Herpes zoster (also known as shingles) is a common disease, with over 1 million cases in the United States reported annually. In the general population, age-related immunosenescence is the major risk factor. In addition, patients with immunologic diseases such as RA, who are often on immune-based therapies, may be more vulnerable, even at younger ages. JAK inhibitors (ie, tofacitinib, baricitinib, upadacitinib) have been associated with an increased risk of herpes zoster in multiple studies. Compared with placebo, treatment with JAK inhibitors was associated with an incidence of approximately 25 cases per 1000 patient-years, with confidence intervals extending upward to roughly 30 to 60 cases per 1000 patient-years. This compares with a rate of approximately 3 cases per 1000 patient-years in the general population and 7 cases per 1000 patient-years in the over-50 age group. So, the risk of shingles in patients on JAK inhibitors might be increased by as much as 5- to 10-fold. The reason for the increased risk is unclear, but a leading theory relates to treatment-associated inhibition of interferon signaling pathways that are involved in antiviral defense.

It is important to protect against herpes zoster, as it is a very morbid disease. Postherpetic neuralgia is quite painful and can cause a loss of productivity. Herpes zoster is also associated with an increased risk of stroke. Since people with RA and other immune-mediated diseases already have an increased risk of stroke and an increased risk of shingles, the prevention of herpes zoster becomes even more urgent.

There are currently 2 US Food and Drug Administration–approved herpes zoster vaccines: a live zoster vaccine (ZVL; Zostavax) and the recombinant zoster vaccine (RZV; Shingrix). RZV is the preferred vaccine because the protection is much higher than that of ZVL (>90% vs 50%) in immunocompetent patients over age 50 years. Since RZV is not a live vaccine, concerns regarding the risk of disseminated varicella zoster infection in immunocompromised patients are not applicable. The Centers for Disease Control and Prevention’s Advisory Committee on Immunization Practices has not made a recommendation regarding the use of RZV in adults with immunocompromising conditions such as RA. At the Cleveland Clinic, we use RZV in all patients aged 50 years or older regardless of previous ZVL exposure. Patients who are on JAK inhibitors or are starting these agents have a higher risk of herpes zoster infection. At our clinic, we engage our patients in shared and informed decision making and offer RZV, in its 2-dose series, for patients on these agents, even if they are not yet 50 years of age.

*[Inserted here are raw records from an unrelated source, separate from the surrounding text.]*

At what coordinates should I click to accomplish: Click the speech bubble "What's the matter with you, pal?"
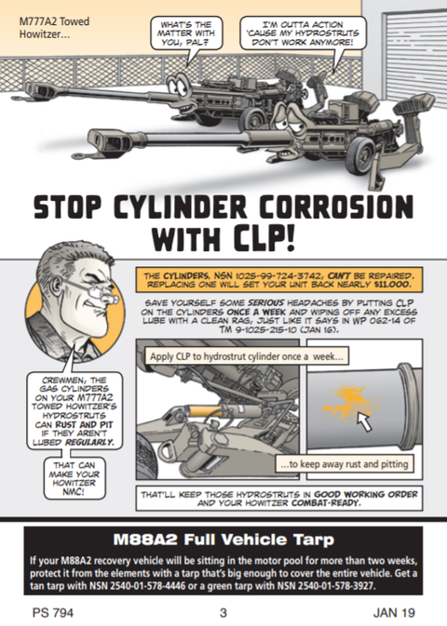[x=186, y=33]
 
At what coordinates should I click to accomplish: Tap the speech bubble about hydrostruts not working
[x=303, y=33]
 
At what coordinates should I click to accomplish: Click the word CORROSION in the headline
[x=336, y=207]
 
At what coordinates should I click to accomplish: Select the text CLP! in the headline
[x=264, y=239]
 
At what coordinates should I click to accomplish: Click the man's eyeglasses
[x=92, y=289]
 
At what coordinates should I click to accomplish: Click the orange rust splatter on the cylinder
[x=348, y=402]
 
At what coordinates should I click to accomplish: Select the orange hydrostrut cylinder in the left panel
[x=205, y=411]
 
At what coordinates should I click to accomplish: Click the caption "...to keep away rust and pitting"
[x=345, y=464]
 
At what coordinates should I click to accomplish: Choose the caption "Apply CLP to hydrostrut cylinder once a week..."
[x=247, y=356]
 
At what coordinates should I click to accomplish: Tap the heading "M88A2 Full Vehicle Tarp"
[x=224, y=539]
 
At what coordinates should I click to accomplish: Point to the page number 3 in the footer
[x=224, y=612]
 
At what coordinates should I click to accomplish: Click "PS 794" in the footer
[x=53, y=612]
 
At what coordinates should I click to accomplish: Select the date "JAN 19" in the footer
[x=394, y=612]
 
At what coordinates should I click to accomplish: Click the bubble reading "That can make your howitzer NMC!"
[x=74, y=478]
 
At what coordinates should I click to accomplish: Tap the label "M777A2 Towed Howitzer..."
[x=54, y=28]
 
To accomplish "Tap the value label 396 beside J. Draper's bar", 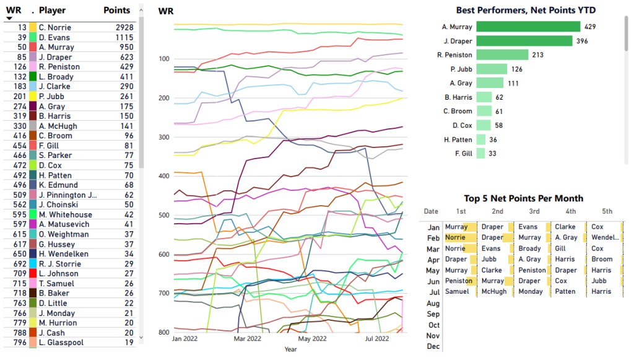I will [581, 41].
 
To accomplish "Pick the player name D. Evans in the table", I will [54, 37].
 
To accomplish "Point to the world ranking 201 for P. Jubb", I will [19, 96].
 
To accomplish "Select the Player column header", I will [52, 11].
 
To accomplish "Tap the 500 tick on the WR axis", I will [164, 215].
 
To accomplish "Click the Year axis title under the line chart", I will [290, 349].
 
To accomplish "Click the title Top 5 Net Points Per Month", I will [523, 198].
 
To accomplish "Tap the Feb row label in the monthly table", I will [433, 238].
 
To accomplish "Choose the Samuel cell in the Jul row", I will [457, 291].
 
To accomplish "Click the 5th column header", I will [607, 212].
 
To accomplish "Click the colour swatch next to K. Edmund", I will [33, 185].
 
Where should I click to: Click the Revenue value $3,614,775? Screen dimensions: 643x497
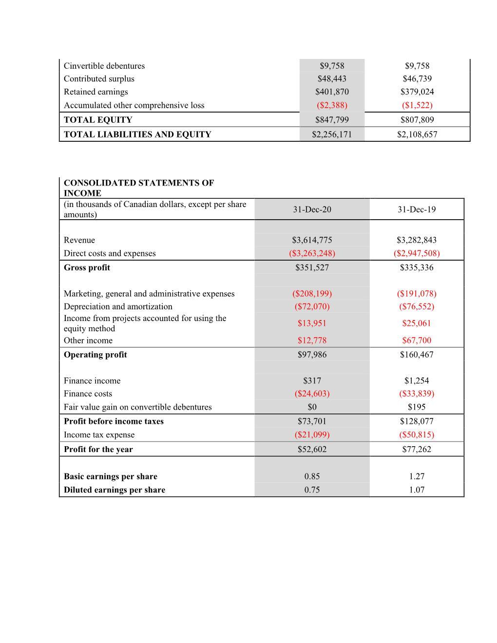coord(312,240)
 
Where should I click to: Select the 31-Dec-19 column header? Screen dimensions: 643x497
coord(417,209)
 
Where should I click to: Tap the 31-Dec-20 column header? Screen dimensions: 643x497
coord(312,209)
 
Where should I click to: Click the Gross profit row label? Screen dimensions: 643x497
coord(87,267)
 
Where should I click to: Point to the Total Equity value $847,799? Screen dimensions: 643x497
coord(332,120)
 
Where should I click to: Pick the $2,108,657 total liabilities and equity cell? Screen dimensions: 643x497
coord(417,134)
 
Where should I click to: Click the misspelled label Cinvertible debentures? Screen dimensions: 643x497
coord(104,66)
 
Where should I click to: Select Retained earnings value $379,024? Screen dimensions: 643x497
coord(417,92)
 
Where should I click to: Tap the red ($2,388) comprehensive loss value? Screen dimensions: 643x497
coord(332,105)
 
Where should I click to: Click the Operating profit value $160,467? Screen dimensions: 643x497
coord(417,355)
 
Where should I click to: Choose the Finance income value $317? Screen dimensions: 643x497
coord(312,381)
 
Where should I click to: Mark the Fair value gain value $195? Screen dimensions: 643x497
coord(417,407)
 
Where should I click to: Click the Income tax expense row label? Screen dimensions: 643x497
coord(99,435)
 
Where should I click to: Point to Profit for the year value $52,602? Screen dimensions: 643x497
coord(312,450)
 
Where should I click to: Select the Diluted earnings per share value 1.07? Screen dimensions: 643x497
coord(417,490)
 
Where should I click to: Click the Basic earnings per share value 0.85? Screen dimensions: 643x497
coord(312,476)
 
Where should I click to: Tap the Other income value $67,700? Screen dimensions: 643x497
coord(417,340)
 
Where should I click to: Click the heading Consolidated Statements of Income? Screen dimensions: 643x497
coord(138,188)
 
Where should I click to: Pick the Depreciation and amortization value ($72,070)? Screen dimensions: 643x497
coord(312,306)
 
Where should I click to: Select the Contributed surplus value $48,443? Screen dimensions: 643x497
coord(332,79)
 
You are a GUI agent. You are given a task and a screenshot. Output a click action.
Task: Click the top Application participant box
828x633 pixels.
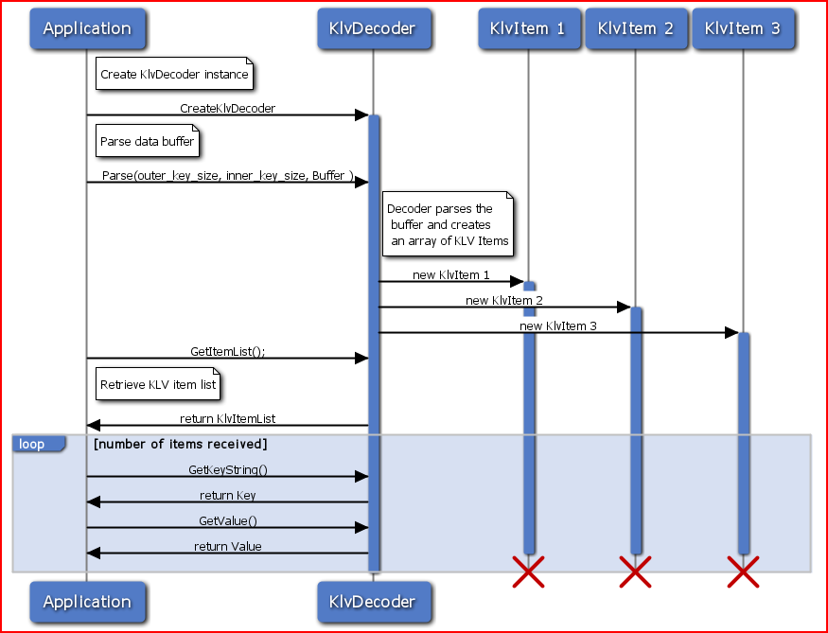pyautogui.click(x=87, y=28)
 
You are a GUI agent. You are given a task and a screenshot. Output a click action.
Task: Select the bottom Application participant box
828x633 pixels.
pyautogui.click(x=87, y=602)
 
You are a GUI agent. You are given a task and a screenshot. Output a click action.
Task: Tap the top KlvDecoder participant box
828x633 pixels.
pyautogui.click(x=372, y=28)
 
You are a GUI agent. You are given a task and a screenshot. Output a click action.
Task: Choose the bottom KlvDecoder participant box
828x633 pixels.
pyautogui.click(x=372, y=602)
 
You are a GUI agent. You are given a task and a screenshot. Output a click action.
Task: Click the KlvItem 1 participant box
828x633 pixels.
pyautogui.click(x=528, y=28)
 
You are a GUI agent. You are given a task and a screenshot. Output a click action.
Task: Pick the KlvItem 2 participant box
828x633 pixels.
pyautogui.click(x=635, y=28)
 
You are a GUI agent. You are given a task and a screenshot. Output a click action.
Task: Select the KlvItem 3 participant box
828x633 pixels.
pyautogui.click(x=743, y=28)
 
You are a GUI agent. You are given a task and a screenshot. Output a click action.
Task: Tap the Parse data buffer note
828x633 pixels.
pyautogui.click(x=148, y=141)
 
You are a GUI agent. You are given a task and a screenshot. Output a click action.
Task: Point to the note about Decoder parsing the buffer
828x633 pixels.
pyautogui.click(x=448, y=225)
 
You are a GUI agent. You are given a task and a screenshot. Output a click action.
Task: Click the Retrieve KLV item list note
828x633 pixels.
pyautogui.click(x=158, y=384)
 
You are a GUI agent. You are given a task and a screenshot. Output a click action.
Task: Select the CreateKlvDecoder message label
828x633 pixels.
pyautogui.click(x=227, y=109)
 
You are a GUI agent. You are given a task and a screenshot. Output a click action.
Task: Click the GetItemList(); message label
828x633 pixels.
pyautogui.click(x=227, y=351)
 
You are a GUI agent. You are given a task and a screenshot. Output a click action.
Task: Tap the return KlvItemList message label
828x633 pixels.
pyautogui.click(x=227, y=418)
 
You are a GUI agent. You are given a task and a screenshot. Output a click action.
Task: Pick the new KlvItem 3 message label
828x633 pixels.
pyautogui.click(x=558, y=325)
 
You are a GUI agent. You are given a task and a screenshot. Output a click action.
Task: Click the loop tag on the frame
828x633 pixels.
pyautogui.click(x=33, y=444)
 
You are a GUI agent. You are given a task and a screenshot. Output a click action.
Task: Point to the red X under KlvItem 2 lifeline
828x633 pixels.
pyautogui.click(x=635, y=571)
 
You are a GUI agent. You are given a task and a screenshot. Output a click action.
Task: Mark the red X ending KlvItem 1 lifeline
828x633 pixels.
pyautogui.click(x=528, y=571)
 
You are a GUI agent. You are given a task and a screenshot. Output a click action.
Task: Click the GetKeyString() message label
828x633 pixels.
pyautogui.click(x=227, y=469)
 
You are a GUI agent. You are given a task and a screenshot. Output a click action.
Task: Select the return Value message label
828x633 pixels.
pyautogui.click(x=227, y=546)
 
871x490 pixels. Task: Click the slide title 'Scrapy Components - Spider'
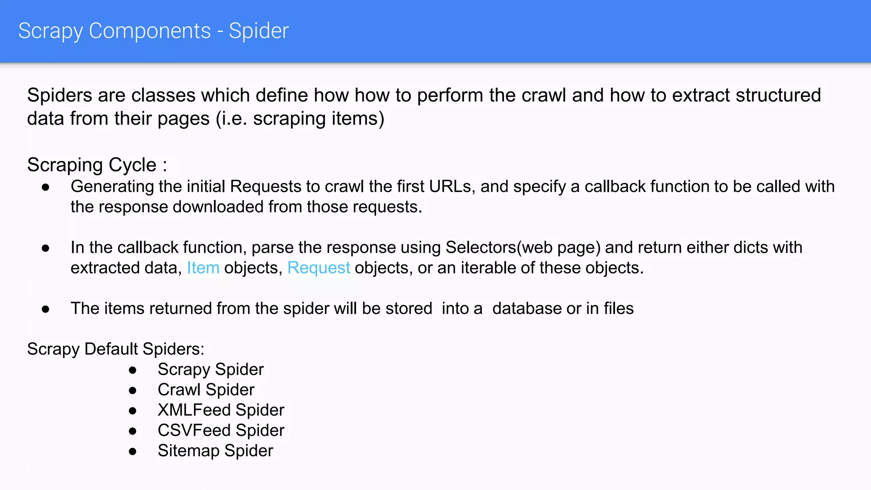click(x=154, y=31)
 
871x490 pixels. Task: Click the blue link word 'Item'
click(x=203, y=268)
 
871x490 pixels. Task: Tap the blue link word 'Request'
click(x=319, y=268)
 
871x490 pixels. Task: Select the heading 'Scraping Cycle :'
click(x=97, y=165)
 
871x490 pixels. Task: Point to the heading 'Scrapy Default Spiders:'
click(x=116, y=349)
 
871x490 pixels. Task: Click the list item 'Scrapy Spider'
click(x=211, y=369)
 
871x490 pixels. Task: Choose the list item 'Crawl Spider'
click(x=206, y=390)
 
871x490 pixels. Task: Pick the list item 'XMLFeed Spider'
click(x=221, y=410)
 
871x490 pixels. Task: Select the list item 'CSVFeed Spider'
click(x=221, y=430)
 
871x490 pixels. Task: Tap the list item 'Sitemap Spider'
click(x=215, y=451)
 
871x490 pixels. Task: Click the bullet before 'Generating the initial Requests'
click(x=46, y=187)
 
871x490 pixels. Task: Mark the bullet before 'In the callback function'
click(x=46, y=248)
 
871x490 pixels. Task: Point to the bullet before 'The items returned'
click(x=46, y=309)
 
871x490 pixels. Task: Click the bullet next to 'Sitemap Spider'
click(x=133, y=452)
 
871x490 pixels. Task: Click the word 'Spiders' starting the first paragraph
click(x=60, y=95)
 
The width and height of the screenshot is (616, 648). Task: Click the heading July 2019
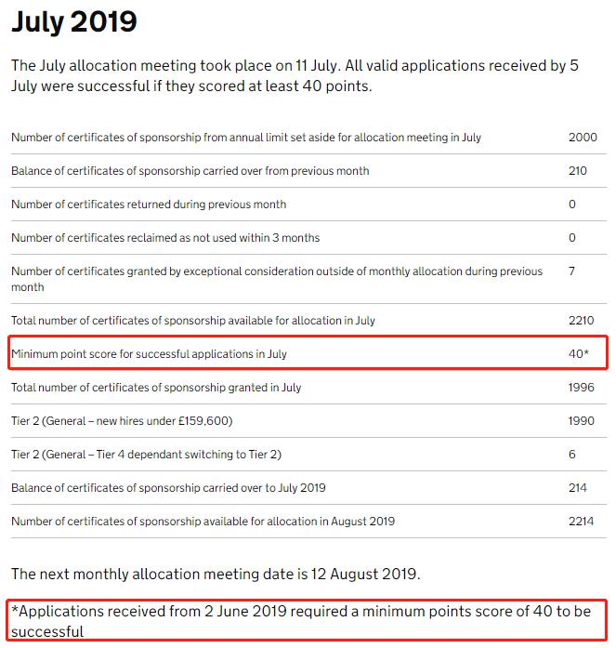pyautogui.click(x=73, y=21)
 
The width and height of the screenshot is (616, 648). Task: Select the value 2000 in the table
pyautogui.click(x=583, y=138)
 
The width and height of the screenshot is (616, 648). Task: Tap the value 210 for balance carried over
pyautogui.click(x=578, y=171)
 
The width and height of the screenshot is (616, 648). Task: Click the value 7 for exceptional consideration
pyautogui.click(x=572, y=271)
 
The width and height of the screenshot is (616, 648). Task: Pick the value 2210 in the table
pyautogui.click(x=582, y=321)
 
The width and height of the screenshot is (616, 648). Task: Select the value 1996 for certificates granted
pyautogui.click(x=582, y=388)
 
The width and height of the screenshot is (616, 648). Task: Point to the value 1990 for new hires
pyautogui.click(x=582, y=421)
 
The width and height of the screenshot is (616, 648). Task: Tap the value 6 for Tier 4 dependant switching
pyautogui.click(x=572, y=455)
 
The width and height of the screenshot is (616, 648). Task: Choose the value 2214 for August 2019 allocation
pyautogui.click(x=582, y=522)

Patients need to understand the risks of vaccination. Although RZV is generally well tolerated, the rate of developing temporary side effects during the 12 to 36 hours after injection (eg, fever, injection site pain, chills, tiredness, muscle aches) is palpably high. Also, its adjuvanted formulation nonselectively activates innate immunity, so there is a theoretical concern that RZV might provoke rheumatologic disease flares. We await prospective data, but preliminary data by Stevens et al have been reassuring. Patients not covered by insurance must pay out of pocket for RZV; however, many individuals are willing to do this if they understand the risks of herpes zoster. We think that the benefits of vaccination outweigh the risks in these situations because this is a highly effective vaccine.